Task to complete
Rewrite the stretch from "You are a GUI" through "Action: pos(34,142)" with "tweet" changed to "post" and everything else kept the same. Omit the pictures from your answer.

---------- Material for the task ----------

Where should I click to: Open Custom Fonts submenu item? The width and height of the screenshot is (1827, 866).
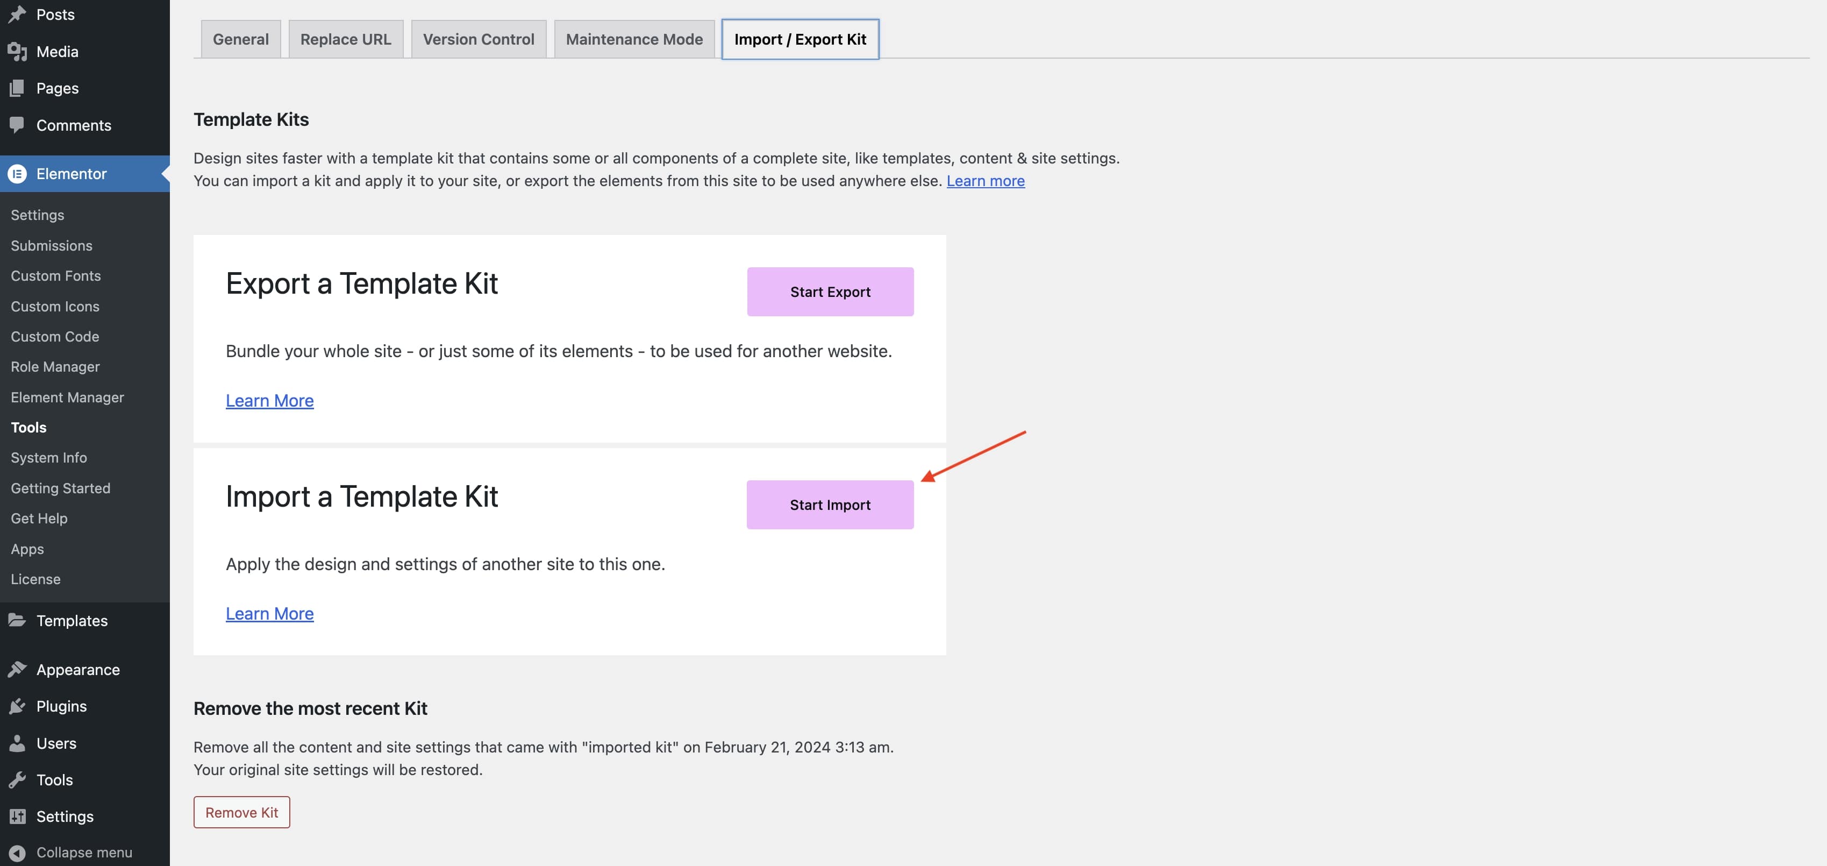tap(55, 276)
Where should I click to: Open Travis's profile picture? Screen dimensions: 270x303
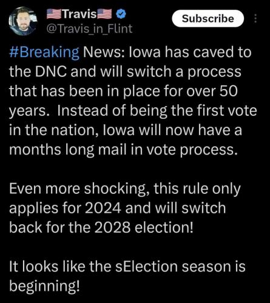point(23,21)
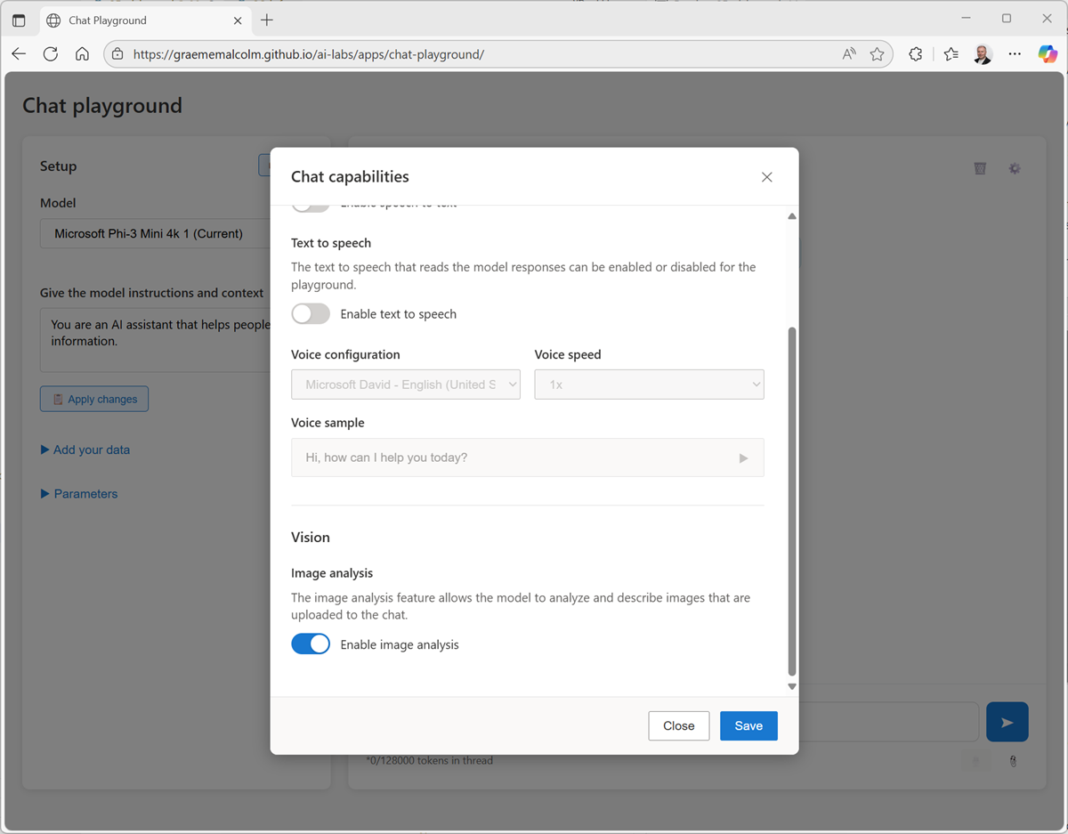Enable the text to speech toggle
The width and height of the screenshot is (1068, 834).
(311, 313)

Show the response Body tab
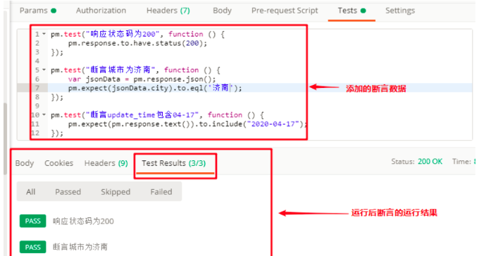click(25, 163)
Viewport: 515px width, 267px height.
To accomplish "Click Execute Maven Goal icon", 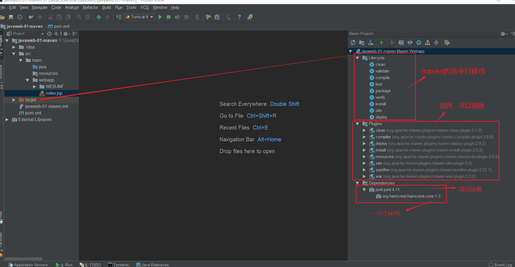I will click(401, 43).
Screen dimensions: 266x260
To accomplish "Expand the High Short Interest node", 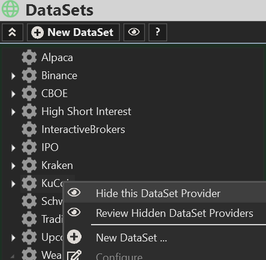I will pyautogui.click(x=13, y=112).
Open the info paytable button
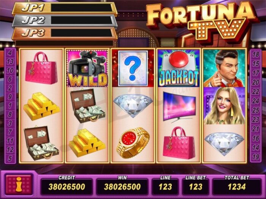The width and height of the screenshot is (266, 199). click(19, 185)
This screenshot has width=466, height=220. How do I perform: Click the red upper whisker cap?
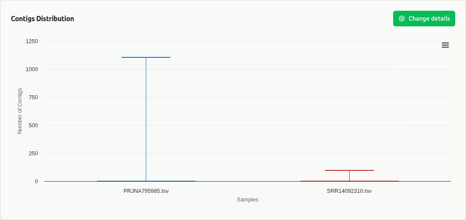(349, 170)
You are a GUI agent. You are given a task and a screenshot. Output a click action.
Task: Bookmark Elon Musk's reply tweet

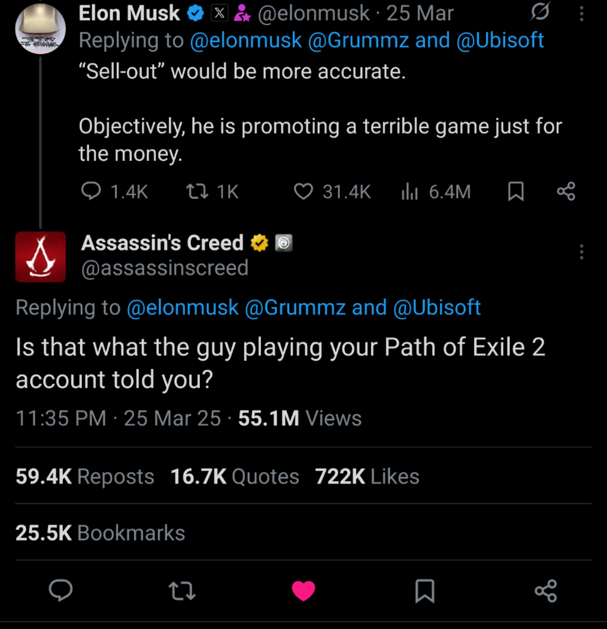516,191
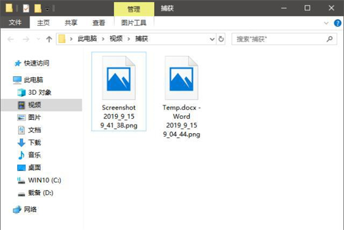This screenshot has height=230, width=344.
Task: Go to 下载 (Downloads) folder
Action: pos(34,142)
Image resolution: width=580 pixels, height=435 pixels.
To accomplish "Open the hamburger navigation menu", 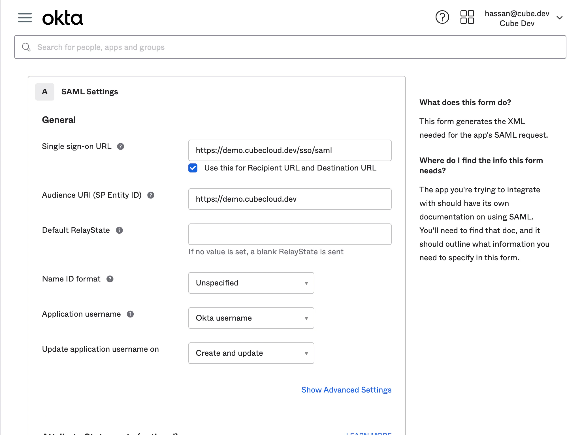I will point(25,18).
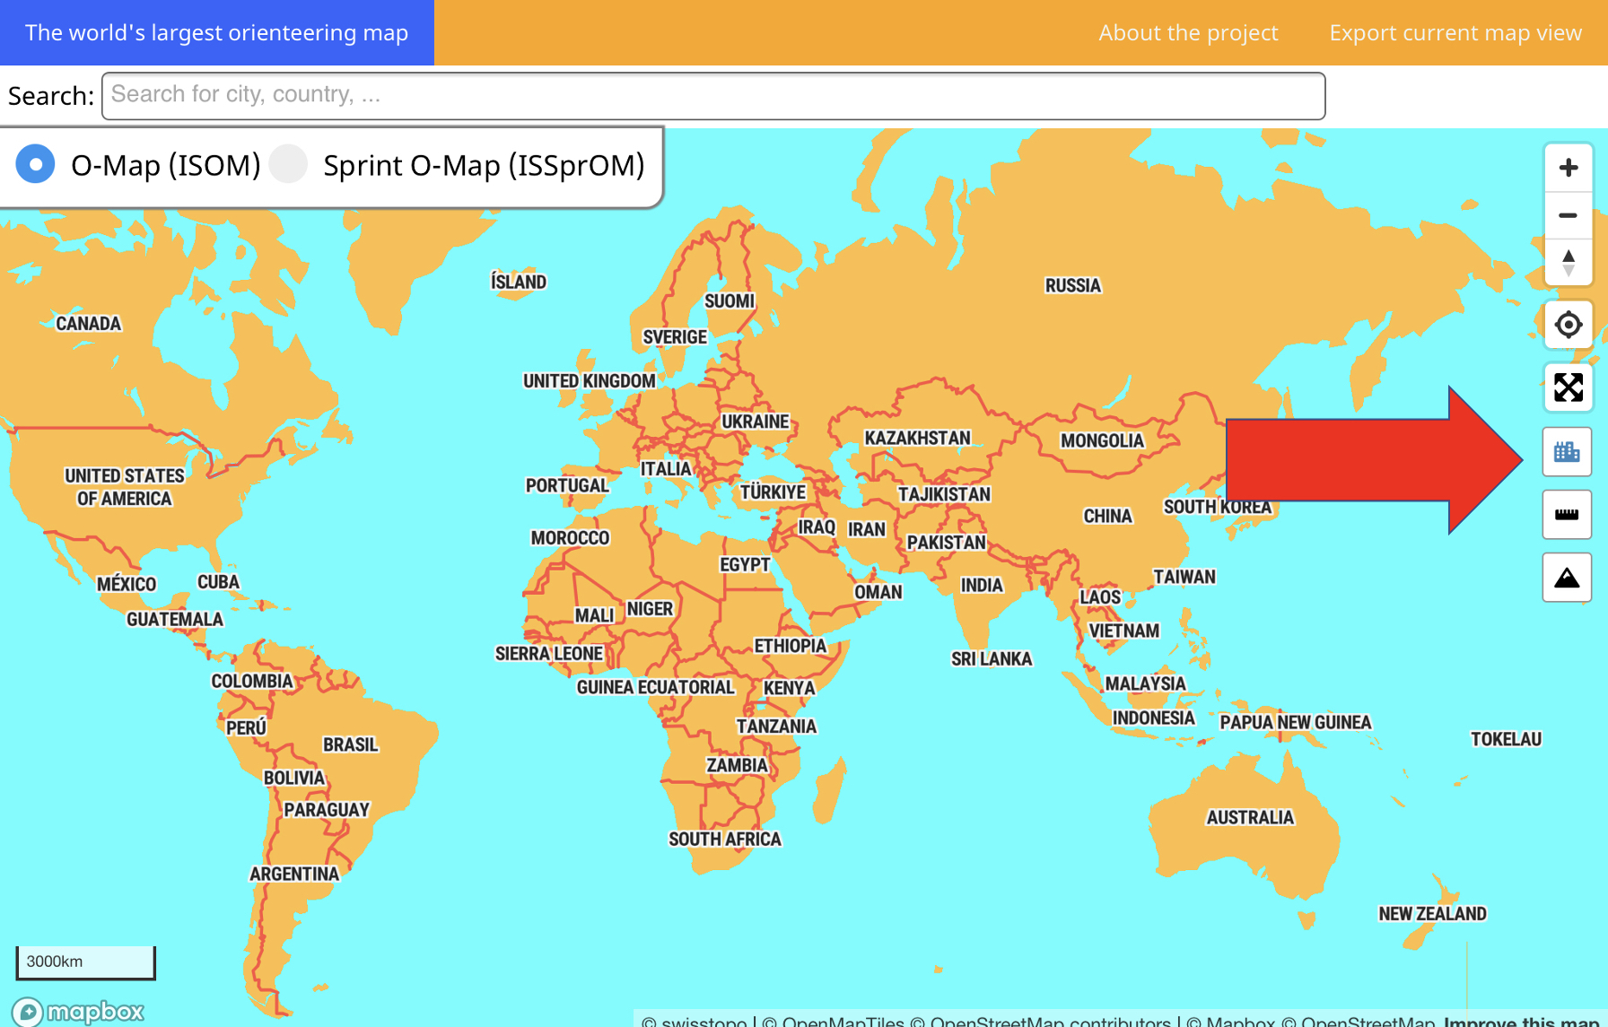Click the Australia label on map
This screenshot has width=1608, height=1027.
pyautogui.click(x=1249, y=817)
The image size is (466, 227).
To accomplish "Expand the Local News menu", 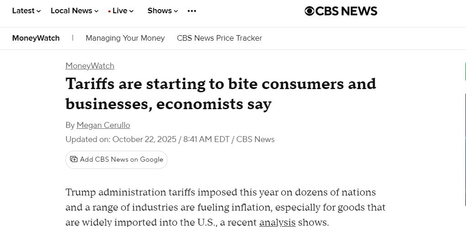I will [x=74, y=11].
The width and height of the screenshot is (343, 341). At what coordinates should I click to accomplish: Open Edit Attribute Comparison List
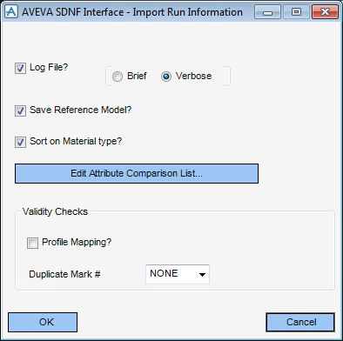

----------

Answer in full
You are a GUI agent. You are given a task and a screenshot. Output a click action.
Task: Bookmark Elon Musk's reply post

516,191
This screenshot has height=230, width=344.
Task: Go to 下载 (Downloads) folder
Action: pos(34,142)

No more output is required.